EXERCISE. Rewrite the rows below, beginning with the one that contains "This screenshot has width=400, height=516." and continuing through the last row, replacing "logo" with "emblem" and changing nothing else.
>> BEGIN
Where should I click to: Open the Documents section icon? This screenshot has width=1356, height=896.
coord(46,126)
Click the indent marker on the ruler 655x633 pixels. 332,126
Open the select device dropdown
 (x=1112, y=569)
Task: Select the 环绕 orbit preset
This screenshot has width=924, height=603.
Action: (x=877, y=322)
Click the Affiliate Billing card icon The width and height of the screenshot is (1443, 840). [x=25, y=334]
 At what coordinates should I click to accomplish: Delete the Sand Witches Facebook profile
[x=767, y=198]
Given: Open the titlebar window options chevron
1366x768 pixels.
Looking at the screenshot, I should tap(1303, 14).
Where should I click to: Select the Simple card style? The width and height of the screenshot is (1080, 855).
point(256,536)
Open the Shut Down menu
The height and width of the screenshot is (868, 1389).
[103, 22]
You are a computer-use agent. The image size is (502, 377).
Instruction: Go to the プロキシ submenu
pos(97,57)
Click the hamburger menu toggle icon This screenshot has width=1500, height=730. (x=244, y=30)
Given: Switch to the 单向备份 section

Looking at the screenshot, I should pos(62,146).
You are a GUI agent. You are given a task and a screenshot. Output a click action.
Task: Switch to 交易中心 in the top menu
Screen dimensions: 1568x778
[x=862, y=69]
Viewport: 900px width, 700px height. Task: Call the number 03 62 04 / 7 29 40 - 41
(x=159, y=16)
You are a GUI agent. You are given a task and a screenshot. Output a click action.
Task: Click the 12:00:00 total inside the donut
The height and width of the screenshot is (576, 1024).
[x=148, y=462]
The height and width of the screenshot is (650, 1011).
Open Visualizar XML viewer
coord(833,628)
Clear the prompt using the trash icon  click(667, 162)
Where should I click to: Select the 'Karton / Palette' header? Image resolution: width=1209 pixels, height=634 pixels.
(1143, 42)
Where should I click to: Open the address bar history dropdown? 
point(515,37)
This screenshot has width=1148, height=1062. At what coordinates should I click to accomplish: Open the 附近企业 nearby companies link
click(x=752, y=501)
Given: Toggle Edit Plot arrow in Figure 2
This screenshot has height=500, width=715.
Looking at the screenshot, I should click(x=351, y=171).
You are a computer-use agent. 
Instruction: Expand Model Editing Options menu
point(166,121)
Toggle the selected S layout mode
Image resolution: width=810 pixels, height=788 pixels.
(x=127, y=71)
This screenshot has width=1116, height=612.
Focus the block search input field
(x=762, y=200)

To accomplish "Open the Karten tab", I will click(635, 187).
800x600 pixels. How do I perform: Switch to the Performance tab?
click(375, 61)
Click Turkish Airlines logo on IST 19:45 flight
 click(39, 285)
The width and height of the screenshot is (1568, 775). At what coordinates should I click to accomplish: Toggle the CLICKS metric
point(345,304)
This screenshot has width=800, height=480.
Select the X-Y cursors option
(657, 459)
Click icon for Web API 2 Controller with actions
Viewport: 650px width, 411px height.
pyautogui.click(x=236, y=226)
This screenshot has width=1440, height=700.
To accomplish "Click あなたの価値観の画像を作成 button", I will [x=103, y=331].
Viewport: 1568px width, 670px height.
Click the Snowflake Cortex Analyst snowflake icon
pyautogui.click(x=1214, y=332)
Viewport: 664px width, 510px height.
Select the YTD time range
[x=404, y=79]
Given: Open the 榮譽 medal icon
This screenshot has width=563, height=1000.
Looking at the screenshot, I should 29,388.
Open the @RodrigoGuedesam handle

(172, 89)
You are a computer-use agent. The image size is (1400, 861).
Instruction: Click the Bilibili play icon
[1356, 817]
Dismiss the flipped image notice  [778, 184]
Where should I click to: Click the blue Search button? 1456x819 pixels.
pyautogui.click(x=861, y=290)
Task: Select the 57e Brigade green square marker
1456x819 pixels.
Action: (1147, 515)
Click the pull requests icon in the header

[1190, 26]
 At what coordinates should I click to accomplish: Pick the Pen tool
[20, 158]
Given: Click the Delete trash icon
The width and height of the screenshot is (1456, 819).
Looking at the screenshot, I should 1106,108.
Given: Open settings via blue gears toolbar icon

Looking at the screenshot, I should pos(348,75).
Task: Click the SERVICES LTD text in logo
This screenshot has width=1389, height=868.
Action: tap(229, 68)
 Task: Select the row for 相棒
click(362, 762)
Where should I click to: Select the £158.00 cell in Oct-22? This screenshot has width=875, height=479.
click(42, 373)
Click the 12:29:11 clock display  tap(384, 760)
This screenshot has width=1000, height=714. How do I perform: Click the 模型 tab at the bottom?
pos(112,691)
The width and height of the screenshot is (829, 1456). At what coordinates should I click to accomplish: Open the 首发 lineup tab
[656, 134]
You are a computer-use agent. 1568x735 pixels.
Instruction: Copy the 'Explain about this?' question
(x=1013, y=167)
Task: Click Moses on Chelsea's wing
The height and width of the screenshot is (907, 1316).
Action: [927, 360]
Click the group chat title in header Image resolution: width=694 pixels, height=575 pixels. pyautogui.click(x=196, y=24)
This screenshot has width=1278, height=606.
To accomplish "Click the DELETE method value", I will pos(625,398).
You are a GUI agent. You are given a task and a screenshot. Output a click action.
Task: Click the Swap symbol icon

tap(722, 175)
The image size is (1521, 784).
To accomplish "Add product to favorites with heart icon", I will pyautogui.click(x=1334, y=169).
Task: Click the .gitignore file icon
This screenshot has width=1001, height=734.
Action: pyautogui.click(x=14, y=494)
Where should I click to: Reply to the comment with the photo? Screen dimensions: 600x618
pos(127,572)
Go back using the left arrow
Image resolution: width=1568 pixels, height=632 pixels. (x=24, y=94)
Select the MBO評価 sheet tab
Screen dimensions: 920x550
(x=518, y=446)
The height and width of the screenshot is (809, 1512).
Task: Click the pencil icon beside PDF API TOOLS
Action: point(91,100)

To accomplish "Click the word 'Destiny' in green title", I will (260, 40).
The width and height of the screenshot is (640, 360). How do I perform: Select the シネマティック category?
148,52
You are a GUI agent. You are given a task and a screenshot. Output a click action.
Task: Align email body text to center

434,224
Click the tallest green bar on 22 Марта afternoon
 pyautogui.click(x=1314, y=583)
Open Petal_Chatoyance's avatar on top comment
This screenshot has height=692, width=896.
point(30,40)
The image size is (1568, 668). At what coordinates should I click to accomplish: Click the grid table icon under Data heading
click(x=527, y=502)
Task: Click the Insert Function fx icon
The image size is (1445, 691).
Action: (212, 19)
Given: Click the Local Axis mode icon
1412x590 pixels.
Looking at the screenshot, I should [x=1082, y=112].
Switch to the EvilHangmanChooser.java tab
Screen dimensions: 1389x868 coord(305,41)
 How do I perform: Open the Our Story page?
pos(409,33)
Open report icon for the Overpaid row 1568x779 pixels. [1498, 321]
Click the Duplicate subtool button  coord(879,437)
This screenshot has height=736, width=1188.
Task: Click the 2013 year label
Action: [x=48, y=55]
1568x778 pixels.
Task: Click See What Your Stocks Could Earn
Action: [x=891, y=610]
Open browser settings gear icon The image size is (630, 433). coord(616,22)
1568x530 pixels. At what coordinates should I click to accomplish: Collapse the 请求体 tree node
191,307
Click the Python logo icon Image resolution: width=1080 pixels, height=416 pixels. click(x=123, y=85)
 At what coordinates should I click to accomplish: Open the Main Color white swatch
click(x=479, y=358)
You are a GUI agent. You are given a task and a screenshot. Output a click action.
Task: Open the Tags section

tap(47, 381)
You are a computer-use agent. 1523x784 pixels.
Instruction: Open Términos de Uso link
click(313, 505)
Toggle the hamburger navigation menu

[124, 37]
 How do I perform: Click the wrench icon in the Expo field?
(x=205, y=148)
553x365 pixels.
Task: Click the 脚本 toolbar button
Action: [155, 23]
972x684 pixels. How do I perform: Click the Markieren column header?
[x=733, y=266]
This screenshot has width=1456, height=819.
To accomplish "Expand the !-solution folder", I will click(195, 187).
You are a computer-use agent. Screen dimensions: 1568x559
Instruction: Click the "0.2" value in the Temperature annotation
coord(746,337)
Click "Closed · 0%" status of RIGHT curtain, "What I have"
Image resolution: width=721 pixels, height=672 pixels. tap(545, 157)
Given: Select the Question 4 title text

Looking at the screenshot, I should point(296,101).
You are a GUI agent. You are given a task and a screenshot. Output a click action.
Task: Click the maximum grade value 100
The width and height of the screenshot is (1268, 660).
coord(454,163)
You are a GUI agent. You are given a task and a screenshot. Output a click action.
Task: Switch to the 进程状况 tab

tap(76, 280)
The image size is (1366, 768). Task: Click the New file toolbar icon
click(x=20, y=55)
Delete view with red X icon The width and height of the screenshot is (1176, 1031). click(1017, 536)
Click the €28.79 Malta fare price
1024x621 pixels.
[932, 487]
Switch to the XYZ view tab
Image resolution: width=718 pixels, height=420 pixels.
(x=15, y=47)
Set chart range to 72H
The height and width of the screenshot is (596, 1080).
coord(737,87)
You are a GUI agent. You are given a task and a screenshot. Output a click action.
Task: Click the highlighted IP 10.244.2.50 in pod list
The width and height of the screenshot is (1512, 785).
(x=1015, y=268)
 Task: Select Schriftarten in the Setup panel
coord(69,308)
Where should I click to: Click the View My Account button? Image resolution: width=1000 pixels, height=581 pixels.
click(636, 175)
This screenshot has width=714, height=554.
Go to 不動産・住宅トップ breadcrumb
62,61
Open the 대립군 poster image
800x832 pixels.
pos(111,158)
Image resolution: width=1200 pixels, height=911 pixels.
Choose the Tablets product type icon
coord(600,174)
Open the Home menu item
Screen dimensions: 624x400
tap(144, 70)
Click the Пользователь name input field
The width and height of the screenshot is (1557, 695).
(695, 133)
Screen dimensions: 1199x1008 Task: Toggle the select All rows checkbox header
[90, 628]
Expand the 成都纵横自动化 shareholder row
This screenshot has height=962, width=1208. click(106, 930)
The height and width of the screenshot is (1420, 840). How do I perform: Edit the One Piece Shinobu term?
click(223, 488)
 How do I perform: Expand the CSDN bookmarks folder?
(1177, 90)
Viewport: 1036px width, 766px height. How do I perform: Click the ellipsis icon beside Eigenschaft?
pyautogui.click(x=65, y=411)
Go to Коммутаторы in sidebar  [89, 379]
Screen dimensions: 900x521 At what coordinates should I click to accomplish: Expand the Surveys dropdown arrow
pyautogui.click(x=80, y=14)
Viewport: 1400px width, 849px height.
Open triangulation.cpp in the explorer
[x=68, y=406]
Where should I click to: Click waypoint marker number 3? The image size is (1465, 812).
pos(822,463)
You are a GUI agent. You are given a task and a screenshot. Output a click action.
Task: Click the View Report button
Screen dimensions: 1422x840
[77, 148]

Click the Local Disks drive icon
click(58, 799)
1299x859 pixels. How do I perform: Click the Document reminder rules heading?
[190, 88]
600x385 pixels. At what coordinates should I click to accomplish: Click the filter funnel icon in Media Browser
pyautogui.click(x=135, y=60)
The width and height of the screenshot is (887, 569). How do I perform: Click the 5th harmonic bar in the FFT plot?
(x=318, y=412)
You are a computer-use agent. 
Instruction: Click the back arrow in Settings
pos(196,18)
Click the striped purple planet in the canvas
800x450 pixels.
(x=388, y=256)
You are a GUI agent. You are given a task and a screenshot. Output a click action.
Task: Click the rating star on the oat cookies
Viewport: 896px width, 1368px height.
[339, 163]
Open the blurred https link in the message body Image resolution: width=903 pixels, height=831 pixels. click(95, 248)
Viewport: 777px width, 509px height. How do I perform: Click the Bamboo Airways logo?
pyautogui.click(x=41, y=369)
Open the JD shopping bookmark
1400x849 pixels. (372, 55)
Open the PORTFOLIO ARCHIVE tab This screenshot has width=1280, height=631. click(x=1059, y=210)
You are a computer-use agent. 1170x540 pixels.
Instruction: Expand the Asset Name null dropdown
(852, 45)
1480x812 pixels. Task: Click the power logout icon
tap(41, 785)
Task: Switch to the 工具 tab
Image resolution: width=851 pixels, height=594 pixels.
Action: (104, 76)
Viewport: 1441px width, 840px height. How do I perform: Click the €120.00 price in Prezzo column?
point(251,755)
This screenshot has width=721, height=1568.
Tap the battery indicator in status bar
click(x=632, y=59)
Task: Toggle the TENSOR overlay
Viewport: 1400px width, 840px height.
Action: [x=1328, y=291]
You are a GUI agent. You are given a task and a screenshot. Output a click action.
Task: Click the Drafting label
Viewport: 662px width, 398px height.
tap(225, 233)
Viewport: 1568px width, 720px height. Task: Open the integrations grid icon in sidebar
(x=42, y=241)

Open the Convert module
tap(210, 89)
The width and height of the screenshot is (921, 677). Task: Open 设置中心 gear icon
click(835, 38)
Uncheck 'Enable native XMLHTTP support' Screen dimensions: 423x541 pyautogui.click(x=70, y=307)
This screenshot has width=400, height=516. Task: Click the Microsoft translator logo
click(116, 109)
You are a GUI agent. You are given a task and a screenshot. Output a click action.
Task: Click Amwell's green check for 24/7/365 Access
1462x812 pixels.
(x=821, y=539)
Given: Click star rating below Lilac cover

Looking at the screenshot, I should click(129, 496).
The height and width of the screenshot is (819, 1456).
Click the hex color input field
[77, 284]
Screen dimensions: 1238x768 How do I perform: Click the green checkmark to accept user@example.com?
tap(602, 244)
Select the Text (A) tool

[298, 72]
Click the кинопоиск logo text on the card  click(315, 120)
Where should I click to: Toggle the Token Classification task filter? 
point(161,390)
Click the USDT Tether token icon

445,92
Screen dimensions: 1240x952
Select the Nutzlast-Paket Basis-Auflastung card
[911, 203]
>> END
THE COMPLETED TASK.
This screenshot has width=400, height=516. Task: Click the Microsoft translator emblem
click(116, 109)
You are a GUI agent. You are given a task and a screenshot. Output a click action.
Task: Click Amwell's green check for 24/7/365 Access
1462x812 pixels.
(x=821, y=539)
Given: Click star rating below Lilac cover

Looking at the screenshot, I should click(129, 496).
The height and width of the screenshot is (819, 1456).
Click the hex color input field
[77, 284]
Screen dimensions: 1238x768 How do I perform: Click the green checkmark to accept user@example.com?
tap(602, 244)
Select the Text (A) tool

[298, 72]
Click the кинопоиск emblem text on the card  click(315, 120)
Where should I click to: Toggle the Token Classification task filter? 
point(161,390)
Click the USDT Tether token icon

445,92
Screen dimensions: 1240x952
Select the Nutzlast-Paket Basis-Auflastung card
[911, 203]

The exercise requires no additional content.